Here are twelve books I recommend to pastors, professors, and students who wish to be Christian witnesses in politics and public life. I will describe each book and then rank its level of difficulty on a scale of 1-5, with 5 being the most difficult. Level 1 is the category for a book you could give to any friend or family member. Level 5 is the category for a book that might be required in a PhD seminar.
- Augustine, City of God. I’ve read City of God at least five or six times. In it, Augustine reveals a captivating strategy for being witnesses in the midst of a declining pagan empire. Warning: because of its size and formidable prose, I recommend that you not read it in bed, for fear that you would doze off in mid-sentence and be crushed to death. 551 pages. Level 4.
- James Skillen, The Good of Politics. Skillen provides an excellent concise introduction to Christianity and politics. He provides a biblical theology of politics, a concise overview of key historical developments, and a treatment of how evangelical Christians should engage in politics today. Only read this book if you prefer to see the big picture of politics rather than remaining content with surface-level knowledge of your pet public policy issues. 214 pages. Level 3.
- Jonathan Leeman, Political Church. Leeman rejects modernity’s separation of religion and politics into discrete realms. He argues that the local church is a profoundly political assembly, an embassy of Christ the King. He explores the nature of Christ’s rule and the manner of its expression in our era between Christ’s two comings. Warning: if you think that the story of the world finds its destiny in the rise of democratic modernism, you will hate this book. But, on the other hand, if you think it finds its destiny in the resurrection… 403 pages. Level 4.5.
- Richard John Neuhaus, The Naked Public Square. This powerful little volume argues against political nudity in the public square. In other words, contra John Rawls and modern political liberalism, he argues that citizens cannot and should not seek to divest themselves of their most deeply-held beliefs when entering the public square to debate the common good. 280 pages. Level 4.5.
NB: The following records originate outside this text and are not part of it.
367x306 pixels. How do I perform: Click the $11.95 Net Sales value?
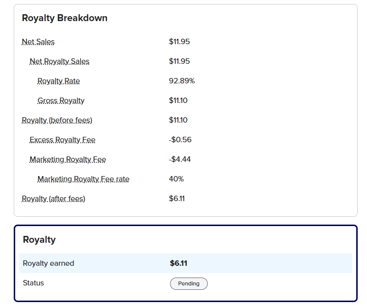(x=179, y=42)
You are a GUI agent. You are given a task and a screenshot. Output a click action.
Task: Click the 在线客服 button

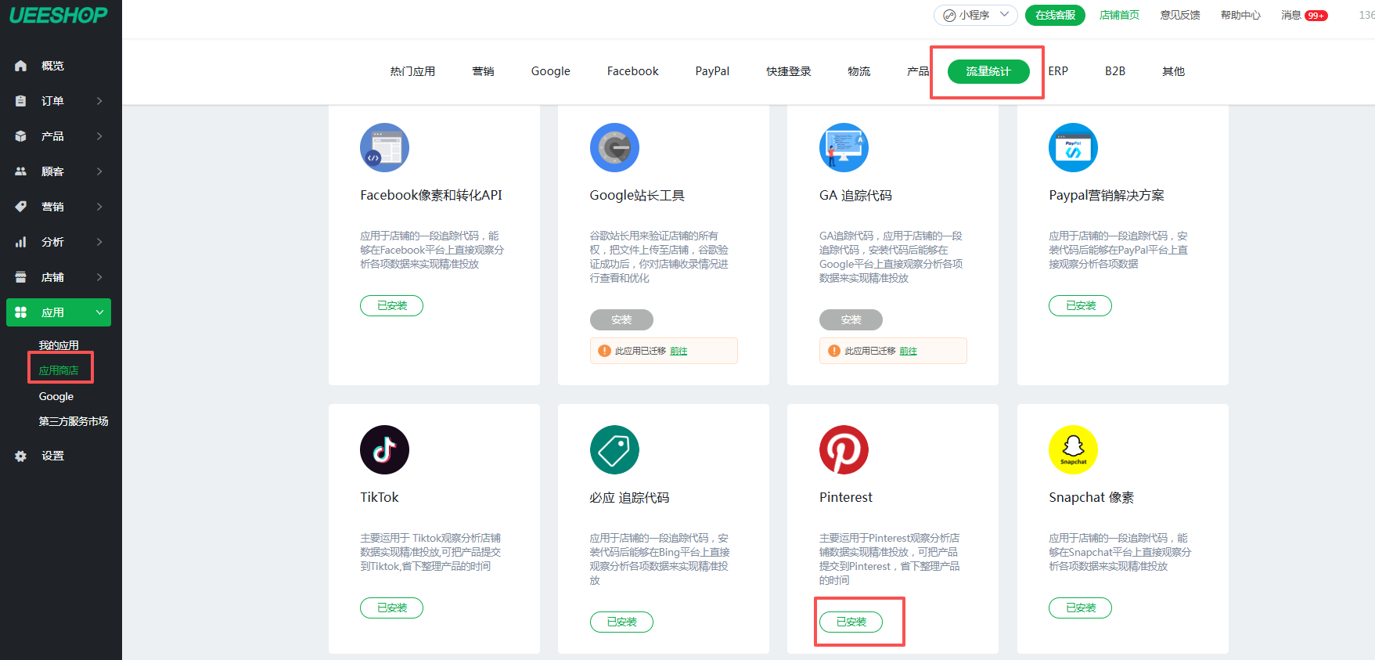pyautogui.click(x=1055, y=15)
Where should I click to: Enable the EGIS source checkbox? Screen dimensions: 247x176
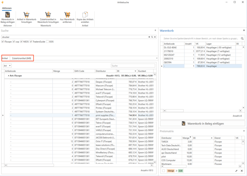pos(48,42)
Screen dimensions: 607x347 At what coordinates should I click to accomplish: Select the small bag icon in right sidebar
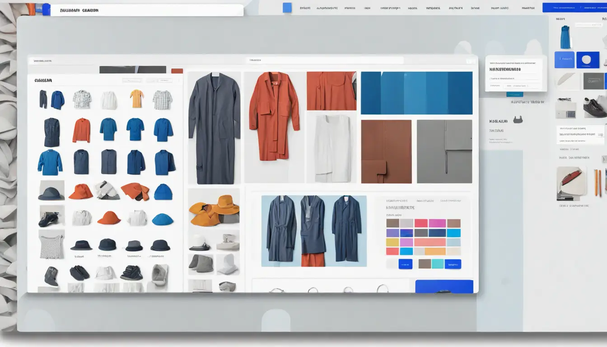tap(518, 120)
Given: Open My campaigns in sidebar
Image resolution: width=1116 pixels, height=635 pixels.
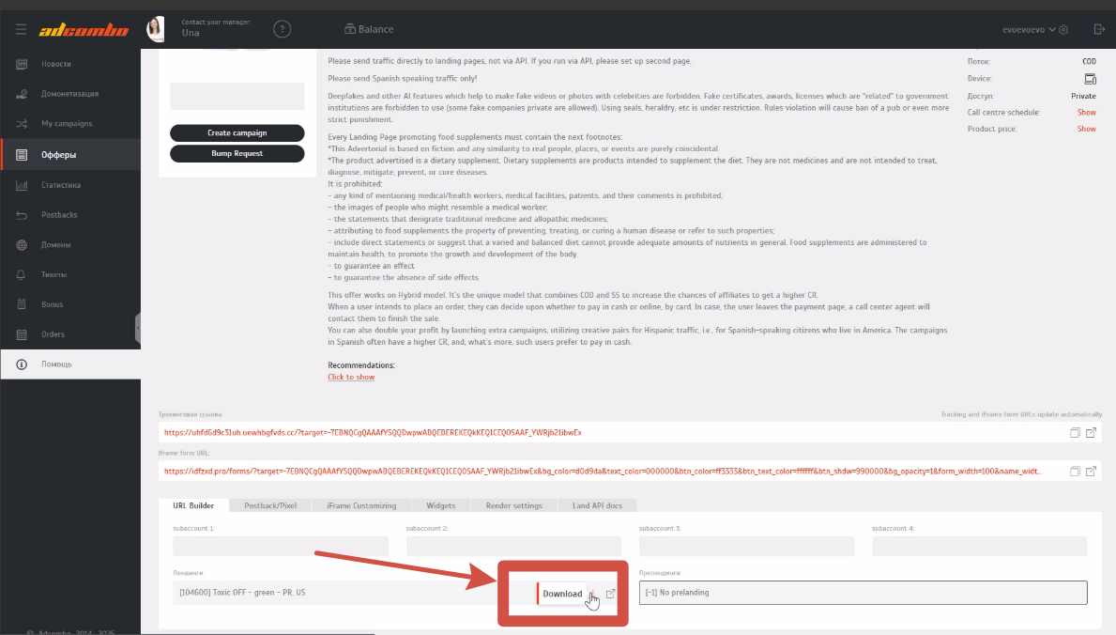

- David Koyzis, Political Visions and Illusions. Absolutely indispensable book. Koyzis begins by exposing modern political ideologies—liberalism, conservatism, nationalism, democracy, and socialism—as idolatrous. After doing so, he goes on to argue for a non-ideological alternative, a Christian approach for seeking justice in modern democratic republics characterized by religious and political diversity. 281 pages. Level 3.5.
- Richard Mouw and Sander Griffioen, Pluralisms and Horizons. Mouw and Griffioen wrestle with how to conceive of public Christian witness in a plural society. This is one of the most underappreciated pieces of public theology in the past half-century. No, really. Even in spite of its cover. 183 pages. Level 3.
- Richard Mouw, Uncommon Decency. Mouw argues that Christians should exhibit civility even in the midst of a very uncivil public square. Even a person with only the dimmest spark of critical reflectiveness should be able to grasp the relevance of this book in our day. It should be required reading for every Christian politician, blogger, and political pundit. 187 pages. Level 2.
- Budziszewski, The Revenge of Conscience. Budziszewski traces the political effects of original sin on modern Western politics and public life. He shows how we suppress our God-given conscience, and how that suppression wreaks havoc on us and our societies. Along the way, he critiques liberalism, communitarianism, and conservatism, and explains why modern Westerners justify killing people who are defenseless and weak. 162 pages. Level 3.
- Lesslie Newbigin, Truth to Tell. This feisty little book argues that the gospel is a public truth in the light of which all other modes of thought should be evaluated. Jesus is Lord. Caesar is not. 90 pages. Level 2.
- Lesslie Newbigin, Signs amid the Rubble. This book is a collection of Newbigin’s essays and speeches. Each one, in its own way, argues that we should live as signs of God’s kingdom amid the rubble of human history. The book is easily worth its sticker price just for the last speech, “The Gospel and Culture.” 121 pages. Level 3.
- Os Guinness, Fool’s Talk. This book should be required reading for every Christian politician, blogger, and political pundit. Guinness argues that evangelical Christians need to recover the lost art of persuasion. “[By] expressing the love and compassion of Jesus, and using eloquence, creativity, imagination, humor and irony… [we might be able to] pry open hearts and minds that, for a thousand reasons, had long grown resistant to God’s great grace, so that it could shine in like the sun.” 271 pages. Level 3.
- Russell Moore, Onward. Moore gives us a beautifully written book that shows us how to engage the culture without losing sight of the fact that we are first and foremost gospel witnesses. He covers topics such as kingdom, culture, mission, human dignity, religious liberty, family stability, and convictional kindness. 224 pages. Level 2.
Of course, I would not be offended if you read my recently published One Nation Under God: A Christian Hope for American Politics, co-authored with Chris Pappalardo. In the book, we provide a brief biblical theology of politics, show how evangelical Christians can be public witnesses for Christ as a minority group in the midst of a diverse nation, and address specific policy issues: life and death, marriage and sexuality, economics and wealth, the environment, race relations, immigration, and war. 160 pages. Level 2.5.